Media Contact

Ariana Schechter, ACLU-NH, 603-227-6679, ariana@aclu-nh.org

March 12, 2019

CONCORD, N.H. - The ACLU-NH, American Friends Service Committee, and NH Council of Churches have called on the NH Senate to reject SB 317 in its entirety, a bill which would require local police to engage in federal immigration enforcement and in unlawful detentions of immigrants.

The bill is scheduled for a Senate floor vote Thursday. Instead of simply voting to defeat this bill, the Senate Judiciary Committee has proposed an amendment that would establish a study committee to examine the relationship between state and federal immigration laws. According to this proposed amendment (2019-0794), participants in the study committee would include individuals designated by the ACLU-NH, AFSC, and the NH Council of Churches. 

Devon Chaffee, the Executive Director for the ACLU-NH, Arnie Alpert, the New Hampshire Co-Director of AFSC, and Rev. Jason Wells, the Executive Director of the NH Council of Churches, issued the following joint statement:

“We staunchly oppose Senate Bill 317, both as originally proposed and now with the amendment to turn the bill into a study commission. None of our organizations were asked ahead of time if we were willing to participate in the proposed study commission, and none have any intention of doing so. We will not sanction the legislature abdicating its responsibility to do the right thing, and we call upon the Senate to vote down SB317 in its entirety. New Hampshire should be standing in solidarity with our immigrant friends, family, and neighbors—not targeting them or subjecting them to a study commission that they in no way sought.” 

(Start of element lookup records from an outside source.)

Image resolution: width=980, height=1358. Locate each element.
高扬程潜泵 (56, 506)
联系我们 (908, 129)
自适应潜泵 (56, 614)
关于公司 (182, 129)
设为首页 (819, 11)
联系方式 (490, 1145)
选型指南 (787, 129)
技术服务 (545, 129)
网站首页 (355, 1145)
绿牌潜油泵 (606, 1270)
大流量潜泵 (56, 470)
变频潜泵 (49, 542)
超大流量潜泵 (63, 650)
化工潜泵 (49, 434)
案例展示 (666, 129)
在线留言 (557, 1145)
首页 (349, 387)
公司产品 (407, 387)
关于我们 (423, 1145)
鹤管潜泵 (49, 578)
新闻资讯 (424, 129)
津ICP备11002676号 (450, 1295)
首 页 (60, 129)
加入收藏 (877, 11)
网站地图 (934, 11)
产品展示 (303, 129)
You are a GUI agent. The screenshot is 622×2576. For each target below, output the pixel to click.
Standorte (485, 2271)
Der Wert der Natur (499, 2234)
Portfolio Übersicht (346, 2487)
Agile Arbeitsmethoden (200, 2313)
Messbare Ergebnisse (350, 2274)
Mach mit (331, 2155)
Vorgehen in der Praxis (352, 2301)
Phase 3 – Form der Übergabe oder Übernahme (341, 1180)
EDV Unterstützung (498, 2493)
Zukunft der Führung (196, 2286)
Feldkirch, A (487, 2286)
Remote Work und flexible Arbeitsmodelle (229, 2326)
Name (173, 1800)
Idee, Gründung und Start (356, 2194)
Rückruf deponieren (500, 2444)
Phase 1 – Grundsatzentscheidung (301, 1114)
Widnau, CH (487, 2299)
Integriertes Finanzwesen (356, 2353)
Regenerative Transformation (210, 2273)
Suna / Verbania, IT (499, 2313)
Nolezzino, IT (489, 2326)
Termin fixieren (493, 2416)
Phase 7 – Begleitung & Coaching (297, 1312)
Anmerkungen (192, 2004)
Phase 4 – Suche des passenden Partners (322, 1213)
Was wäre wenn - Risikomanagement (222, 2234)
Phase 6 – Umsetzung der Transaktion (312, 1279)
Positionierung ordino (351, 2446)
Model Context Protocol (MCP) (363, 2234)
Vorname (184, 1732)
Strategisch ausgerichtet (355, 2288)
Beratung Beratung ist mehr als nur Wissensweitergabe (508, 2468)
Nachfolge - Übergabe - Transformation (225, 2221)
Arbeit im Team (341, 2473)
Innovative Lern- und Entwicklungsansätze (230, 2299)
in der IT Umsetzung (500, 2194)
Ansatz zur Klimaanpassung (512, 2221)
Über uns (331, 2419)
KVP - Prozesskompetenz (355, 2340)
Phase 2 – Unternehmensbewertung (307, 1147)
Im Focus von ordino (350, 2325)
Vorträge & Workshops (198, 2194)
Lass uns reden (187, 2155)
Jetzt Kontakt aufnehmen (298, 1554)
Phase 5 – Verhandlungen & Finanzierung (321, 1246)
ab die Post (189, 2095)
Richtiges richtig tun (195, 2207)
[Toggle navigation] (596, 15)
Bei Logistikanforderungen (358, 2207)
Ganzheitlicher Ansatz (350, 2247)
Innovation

Devon Chaffee, Executive Director of ACLU of New Hampshire, said, “This bill is bad policy through and through, and cannot be rectified by this amendment. Anti-immigration laws like SB317 foster racial profiling, damage public safety, and undermine community trust in law enforcement. There is nothing to study here. The Senate needs to do the right thing and protect immigrant communities in New Hampshire by rejecting SB317 outright.

“SB 317 was based on a set of xenophobic findings and included provisions which would drag the entire public sector, plus a wide array of nonprofit agencies and private businesses, into immigration enforcement. The Senate should forthrightly reject this approach, not sidestep it with an unneeded study,” added Arnie Alpert, co-director of the American Friends Service Committee’s New Hampshire Program.   

The bill is also opposed by the NH Municipal Association and the NH Association of Chiefs of Police.